Location
- 101 School Street Revere, Massachusetts United States

District information
- Type: Public
- Grades: PK-12
- Superintendent: Dianne Kelly
- Asst. superintendent(s): Richard Gallucci Danielle Mokaba-Bernardo
- Schools: 11
- Budget: $108,825,861 total $14,534 per pupil (2016)
- NCES District ID: 2510050

Students and staff
- Students: 6,519 in 2011-12
- Teachers: 444.7 FTE in 2010-11
- Student–teacher ratio: 14.0 in 2010-11

Other information
- School committee: Fredrick A. Sannella Carol A. Tye Stacey A. Rizzo Anthony D’Ambrosio Susan Gravellese Michael Ferrante
- Website: www.reverek12.org

= Revere Public Schools =

School district near Boston, Massachusetts

Revere Public Schools (RPS) is a school district headquartered in Revere, Massachusetts.

==History==

In February 1945 the district created its Department of Audio-Visual Aids.

In a five-year period from 1993 to 1998, enrollment increased by 25% in the district's elementary schools.
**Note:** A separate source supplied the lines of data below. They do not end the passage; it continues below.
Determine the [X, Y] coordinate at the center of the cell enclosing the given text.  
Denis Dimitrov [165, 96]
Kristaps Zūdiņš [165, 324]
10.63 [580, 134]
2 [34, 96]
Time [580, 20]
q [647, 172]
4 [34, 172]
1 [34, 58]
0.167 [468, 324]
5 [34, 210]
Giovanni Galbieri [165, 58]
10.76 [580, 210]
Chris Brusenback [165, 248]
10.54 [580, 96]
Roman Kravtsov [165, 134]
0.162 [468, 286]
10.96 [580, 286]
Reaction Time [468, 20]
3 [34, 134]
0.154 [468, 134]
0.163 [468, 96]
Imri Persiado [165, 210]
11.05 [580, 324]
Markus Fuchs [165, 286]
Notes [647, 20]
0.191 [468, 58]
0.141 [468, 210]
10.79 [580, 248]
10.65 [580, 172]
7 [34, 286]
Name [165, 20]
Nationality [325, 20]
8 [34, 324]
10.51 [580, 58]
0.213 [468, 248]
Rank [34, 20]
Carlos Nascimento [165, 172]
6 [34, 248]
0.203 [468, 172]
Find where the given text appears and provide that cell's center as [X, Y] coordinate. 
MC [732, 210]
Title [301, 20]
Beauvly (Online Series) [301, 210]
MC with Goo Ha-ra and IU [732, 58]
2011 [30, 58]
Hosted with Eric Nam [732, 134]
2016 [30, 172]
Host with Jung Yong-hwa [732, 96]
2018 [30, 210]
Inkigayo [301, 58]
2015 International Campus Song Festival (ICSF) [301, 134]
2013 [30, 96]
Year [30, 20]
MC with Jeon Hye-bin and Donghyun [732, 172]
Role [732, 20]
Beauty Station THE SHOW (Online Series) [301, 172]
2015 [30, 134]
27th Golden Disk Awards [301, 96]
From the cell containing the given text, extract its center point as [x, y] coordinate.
Around 1998 the district had passed a roof repair and asbestos referendum worth $2.2 million. Three schools had their roofs repaired. The same referendum also funded the installation of a new fire alarm system at Revere High School.

In 2001 the school district began an $83.5 million construction program to build four new school buildings, which together were to house five schools.

By 2005, the Massachusetts Legislature approved the request of the Revere school system to use June 17, Bunker Hill Day, as a day of school instruction.

In 2009 groups of parents objected to a Massachusetts General Hospital-operated clinic at Revere High School that provided contraception services. The parents started a petition to have a November 3, 2009, bill to eliminate these services. The voters in the city ultimately did not approve of the vote for removing the contraception services.

In 2014 an increase in the number of immigrants occurred district-wide, and the high school now has a program for new immigrants.

==Schools==
High schools:
- Revere High School

Middle school:
- Garfield Middle School
- Rumney Marsh Academy
- Susan B. Anthony Middle School

Elementary schools:
- Beachmont Veterans Memorial Elementary School
- Abraham Lincoln Elementary School
- Staff Sergeant James J. Hill Elementary School
- Paul Revere Elementary School
- A. C. Whelan Elementary School
  - The Massachusetts State Government was originally scheduled to reimburse the Revere city government for 90% of the costs for the construction of what is the current Whelan school. In 2001 the Whelan project was put on the School Building Assistance program list. However the state delayed giving the funds. The Revere government waited for a three-year period to acquire the funds. In February 2004, all of the members of the City of Revere City Council voted to have the current school campus built. Construction was scheduled to begin in June 2004. At that time the state government had not given the funds to the municipality.